Baby Talk

Finally back in Korea!  I’ve been traveling for about the past month in Japan, Vietnam, and Thailand, so haven’t had much time for updating this thing.  I do need to put up some posts about my trips, but I’m not ready to delve into the task of looking through the hundreds of photos that I took  just yet.  So for now, I’ll just talk about something fun- my new baby cousin!  My aunt gave birth to him in May, so he’s getting bigger each time I return from a trip.  In Korea, after you give birth and stay in the hospital a couple of nights, a new mom goes to this sort of resort/hospital for two weeks.  Basically nurses take care of you and your baby.  Moms get massages, do crafts, learn how to breastfeed and bathe their baby, and they feed moms a whole bunch of that seaweed soup (it’s supposed to be good for you).  There are less expensive and more expensive types of these post birth spa things, it’s kind of like a very simple hotel though.  The only people allowed to visit during the two weeks there are the husband and grandparents of the baby.

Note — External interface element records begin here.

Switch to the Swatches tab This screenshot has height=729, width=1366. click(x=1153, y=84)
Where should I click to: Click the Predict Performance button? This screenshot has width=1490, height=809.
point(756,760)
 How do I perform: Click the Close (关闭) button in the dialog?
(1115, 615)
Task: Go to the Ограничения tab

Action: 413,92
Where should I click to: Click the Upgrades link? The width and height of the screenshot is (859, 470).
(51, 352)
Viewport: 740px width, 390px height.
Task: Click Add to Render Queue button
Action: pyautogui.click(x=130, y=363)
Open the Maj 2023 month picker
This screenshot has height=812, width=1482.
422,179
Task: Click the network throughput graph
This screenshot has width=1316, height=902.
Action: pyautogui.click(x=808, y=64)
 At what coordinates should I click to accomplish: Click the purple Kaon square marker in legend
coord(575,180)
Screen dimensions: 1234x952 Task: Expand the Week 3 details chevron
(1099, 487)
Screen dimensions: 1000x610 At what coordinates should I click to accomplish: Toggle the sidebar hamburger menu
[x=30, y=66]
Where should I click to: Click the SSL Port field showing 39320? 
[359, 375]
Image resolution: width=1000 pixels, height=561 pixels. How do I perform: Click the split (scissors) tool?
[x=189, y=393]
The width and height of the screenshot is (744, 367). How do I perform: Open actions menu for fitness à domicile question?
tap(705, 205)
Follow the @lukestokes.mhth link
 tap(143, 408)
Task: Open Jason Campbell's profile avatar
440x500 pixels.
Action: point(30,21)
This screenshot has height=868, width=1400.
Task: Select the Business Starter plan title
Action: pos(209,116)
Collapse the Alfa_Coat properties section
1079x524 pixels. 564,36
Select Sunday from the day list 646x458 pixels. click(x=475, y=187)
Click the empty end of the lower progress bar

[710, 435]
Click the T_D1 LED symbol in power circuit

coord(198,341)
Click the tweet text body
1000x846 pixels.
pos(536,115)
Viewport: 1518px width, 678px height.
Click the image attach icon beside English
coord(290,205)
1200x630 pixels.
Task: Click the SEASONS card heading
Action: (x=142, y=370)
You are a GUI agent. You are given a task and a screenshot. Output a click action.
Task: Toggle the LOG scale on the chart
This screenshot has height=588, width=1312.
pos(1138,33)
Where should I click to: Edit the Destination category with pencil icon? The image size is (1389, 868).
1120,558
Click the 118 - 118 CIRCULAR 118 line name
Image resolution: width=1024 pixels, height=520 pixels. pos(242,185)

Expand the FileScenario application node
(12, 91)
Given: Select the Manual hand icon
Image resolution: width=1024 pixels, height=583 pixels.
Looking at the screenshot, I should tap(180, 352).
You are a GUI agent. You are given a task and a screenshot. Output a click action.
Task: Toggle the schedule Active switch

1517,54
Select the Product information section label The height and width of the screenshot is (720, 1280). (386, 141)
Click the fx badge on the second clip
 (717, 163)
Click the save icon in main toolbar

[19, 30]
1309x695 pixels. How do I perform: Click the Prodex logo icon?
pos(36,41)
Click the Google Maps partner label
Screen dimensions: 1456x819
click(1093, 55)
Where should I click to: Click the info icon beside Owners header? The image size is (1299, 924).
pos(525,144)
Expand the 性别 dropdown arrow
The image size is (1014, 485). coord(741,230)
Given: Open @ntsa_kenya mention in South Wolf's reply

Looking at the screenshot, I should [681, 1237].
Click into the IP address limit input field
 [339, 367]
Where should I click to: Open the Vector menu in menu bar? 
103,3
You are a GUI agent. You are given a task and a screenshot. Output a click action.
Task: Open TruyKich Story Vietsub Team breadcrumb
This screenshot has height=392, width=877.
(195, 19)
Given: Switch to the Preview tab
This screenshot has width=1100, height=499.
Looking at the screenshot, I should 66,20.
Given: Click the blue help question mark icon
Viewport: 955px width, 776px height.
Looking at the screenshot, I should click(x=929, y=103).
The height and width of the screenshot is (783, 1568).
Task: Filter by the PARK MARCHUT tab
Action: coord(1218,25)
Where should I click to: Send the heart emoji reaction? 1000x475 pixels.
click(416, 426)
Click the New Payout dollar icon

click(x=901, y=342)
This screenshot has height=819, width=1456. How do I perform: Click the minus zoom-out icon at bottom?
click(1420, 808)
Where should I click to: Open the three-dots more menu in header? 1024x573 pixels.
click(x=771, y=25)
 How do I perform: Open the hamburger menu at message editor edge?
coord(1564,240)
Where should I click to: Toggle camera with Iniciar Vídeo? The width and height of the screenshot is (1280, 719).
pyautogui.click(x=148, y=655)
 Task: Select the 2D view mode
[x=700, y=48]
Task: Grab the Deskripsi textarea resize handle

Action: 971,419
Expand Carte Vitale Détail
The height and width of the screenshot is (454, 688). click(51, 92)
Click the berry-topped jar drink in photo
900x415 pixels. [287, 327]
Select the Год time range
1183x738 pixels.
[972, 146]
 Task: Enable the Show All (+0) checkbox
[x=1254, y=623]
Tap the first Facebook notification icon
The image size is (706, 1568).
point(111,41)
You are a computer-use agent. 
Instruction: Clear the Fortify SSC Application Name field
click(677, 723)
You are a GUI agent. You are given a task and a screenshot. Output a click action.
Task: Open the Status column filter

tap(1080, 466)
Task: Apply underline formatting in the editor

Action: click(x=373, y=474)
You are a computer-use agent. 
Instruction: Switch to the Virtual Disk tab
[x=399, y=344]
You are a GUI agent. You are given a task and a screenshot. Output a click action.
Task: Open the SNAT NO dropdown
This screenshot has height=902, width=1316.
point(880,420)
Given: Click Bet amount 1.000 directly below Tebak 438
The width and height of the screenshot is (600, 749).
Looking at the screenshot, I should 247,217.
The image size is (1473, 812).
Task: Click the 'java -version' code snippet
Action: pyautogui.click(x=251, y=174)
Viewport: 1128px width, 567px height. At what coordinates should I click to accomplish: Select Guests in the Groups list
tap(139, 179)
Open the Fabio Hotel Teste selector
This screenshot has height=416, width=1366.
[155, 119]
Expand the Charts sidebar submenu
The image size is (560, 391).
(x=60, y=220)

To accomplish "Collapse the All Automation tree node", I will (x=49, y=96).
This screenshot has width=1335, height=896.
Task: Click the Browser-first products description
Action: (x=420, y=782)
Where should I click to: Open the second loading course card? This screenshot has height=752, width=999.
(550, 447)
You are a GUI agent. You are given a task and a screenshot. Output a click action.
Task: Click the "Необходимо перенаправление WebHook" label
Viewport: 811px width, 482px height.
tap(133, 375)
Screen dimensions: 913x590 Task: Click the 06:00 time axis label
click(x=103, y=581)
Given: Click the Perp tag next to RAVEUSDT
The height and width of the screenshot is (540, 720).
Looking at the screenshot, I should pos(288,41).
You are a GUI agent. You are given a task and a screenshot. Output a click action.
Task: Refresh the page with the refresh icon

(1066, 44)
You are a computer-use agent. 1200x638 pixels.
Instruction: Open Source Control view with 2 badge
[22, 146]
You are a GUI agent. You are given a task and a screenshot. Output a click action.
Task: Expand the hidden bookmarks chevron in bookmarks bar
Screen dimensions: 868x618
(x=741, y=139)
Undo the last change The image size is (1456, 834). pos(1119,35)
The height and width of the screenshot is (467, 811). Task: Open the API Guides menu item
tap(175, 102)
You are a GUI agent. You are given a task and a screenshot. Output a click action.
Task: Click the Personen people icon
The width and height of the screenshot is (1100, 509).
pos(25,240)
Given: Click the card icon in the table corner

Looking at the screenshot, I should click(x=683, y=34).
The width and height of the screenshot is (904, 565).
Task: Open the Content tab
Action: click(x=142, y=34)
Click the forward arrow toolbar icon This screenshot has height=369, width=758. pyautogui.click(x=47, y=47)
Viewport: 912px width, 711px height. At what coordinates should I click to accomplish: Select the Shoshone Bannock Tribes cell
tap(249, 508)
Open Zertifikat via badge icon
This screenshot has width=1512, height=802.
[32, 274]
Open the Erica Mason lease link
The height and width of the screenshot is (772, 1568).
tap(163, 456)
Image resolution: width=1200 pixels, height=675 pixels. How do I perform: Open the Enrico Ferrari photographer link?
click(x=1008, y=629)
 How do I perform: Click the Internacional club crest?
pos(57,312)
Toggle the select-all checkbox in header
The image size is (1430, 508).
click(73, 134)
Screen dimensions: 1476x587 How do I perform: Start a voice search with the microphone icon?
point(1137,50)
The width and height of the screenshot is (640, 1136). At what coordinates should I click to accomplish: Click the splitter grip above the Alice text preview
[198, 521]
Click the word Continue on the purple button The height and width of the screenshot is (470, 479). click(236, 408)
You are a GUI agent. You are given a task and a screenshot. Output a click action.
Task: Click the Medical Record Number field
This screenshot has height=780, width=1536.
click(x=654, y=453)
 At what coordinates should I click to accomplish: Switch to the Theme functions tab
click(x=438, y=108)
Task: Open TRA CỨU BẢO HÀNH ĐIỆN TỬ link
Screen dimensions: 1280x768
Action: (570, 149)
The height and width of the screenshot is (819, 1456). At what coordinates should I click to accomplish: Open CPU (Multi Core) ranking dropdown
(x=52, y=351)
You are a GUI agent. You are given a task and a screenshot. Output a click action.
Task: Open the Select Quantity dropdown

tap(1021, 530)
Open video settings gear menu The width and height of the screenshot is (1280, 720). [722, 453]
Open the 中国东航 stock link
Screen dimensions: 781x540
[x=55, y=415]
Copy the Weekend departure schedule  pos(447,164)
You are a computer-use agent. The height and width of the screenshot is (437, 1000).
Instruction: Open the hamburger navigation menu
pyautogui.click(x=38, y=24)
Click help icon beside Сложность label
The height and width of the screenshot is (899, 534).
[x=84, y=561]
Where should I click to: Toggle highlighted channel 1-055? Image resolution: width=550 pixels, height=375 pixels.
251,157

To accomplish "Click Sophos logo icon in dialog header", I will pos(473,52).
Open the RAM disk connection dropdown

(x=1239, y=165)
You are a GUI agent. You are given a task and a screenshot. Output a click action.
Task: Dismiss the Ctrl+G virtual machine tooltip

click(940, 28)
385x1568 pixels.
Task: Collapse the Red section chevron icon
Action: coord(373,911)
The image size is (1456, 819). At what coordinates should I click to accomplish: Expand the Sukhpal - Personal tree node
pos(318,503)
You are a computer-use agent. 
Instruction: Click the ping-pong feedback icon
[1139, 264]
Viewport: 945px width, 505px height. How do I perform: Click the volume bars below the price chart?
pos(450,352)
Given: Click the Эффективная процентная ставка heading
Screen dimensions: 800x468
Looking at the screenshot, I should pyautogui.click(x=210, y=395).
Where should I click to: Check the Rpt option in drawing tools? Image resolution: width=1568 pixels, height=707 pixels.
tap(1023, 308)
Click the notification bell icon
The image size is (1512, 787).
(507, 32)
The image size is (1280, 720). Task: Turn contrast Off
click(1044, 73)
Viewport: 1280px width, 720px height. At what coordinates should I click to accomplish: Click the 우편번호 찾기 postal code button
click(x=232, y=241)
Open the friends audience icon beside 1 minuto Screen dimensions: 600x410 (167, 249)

These days apparently the number of young people having babies in Korea is quite low, so the government pays for the delivery (if you get a c-section it’s a little more) among other tax benefits.  Because my aunt is an American citizen, my cousin will soon get dual-citizenship, and then he will have to decide who he wants to pledge his allegiance to when he becomes 18.  South Korea has a mandatory 2 year military service for all able males.  Some choose to go before university, some after.  Recently a famous Korean star, Hyun Bin, just entered the marines so we won’t see him on tv for about two years (except for the commercials he did prior to leaving).  Here he is after getting his haircut and entering the military base.

Back to babies anyway, in Korea they don’t seem as obsessed as they used to be with having sons, although I’m sure some traditional grandparents might secretly favor the boys.  Koreans usually celebrate a 100 day birthday kind of thing (백일- literally means 100 days) which basically takes root from the days way back when the survival rates for babies were sadly low, so if they got to the 100 day mark, they were pretty much in the clear.

There is also the big deal of a baby’s first birthday (돌) where there is a bunch of food around and also the baby is supposed to pick one of several items off of a table to tell his/her future.  The items usually consist of money, pencil, spool of thread, etc.  If the baby picks up the money, then they will be rich.  If they pick up the spool of thread, they will have a long life.  In my case I picked up the pencil which meant I was to be a great scholar- yeah right.  Anyway, it’s a fun tradition as you can see from the random baby photo below.